Repeat exactly the line with "Viewport: 359px width, 345px height." and each line after it to the end of the data below; pictures stay out.

[Dataset entries]
--

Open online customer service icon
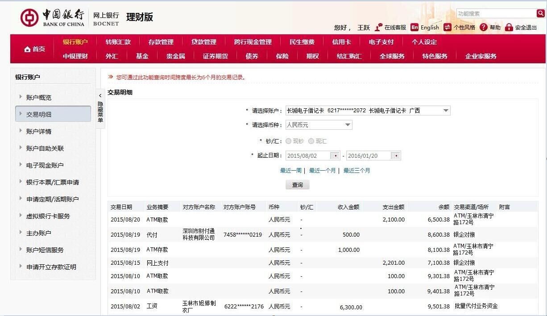 [x=379, y=27]
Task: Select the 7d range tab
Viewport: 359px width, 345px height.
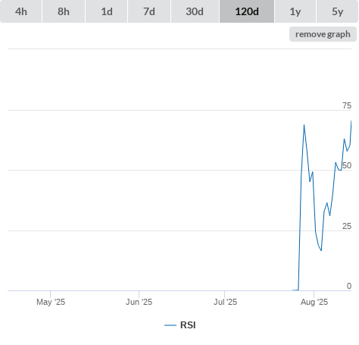Action: point(149,11)
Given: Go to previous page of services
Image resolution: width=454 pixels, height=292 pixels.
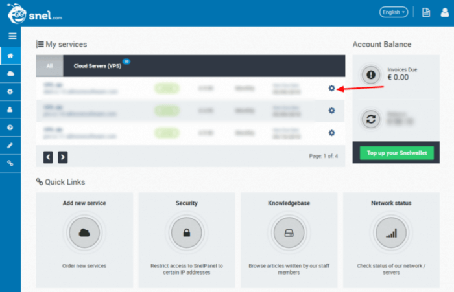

--

== ANSWER ==
Viewport: 359px width, 345px height.
Action: point(149,11)
Given: Go to previous page of services
Image resolution: width=454 pixels, height=292 pixels.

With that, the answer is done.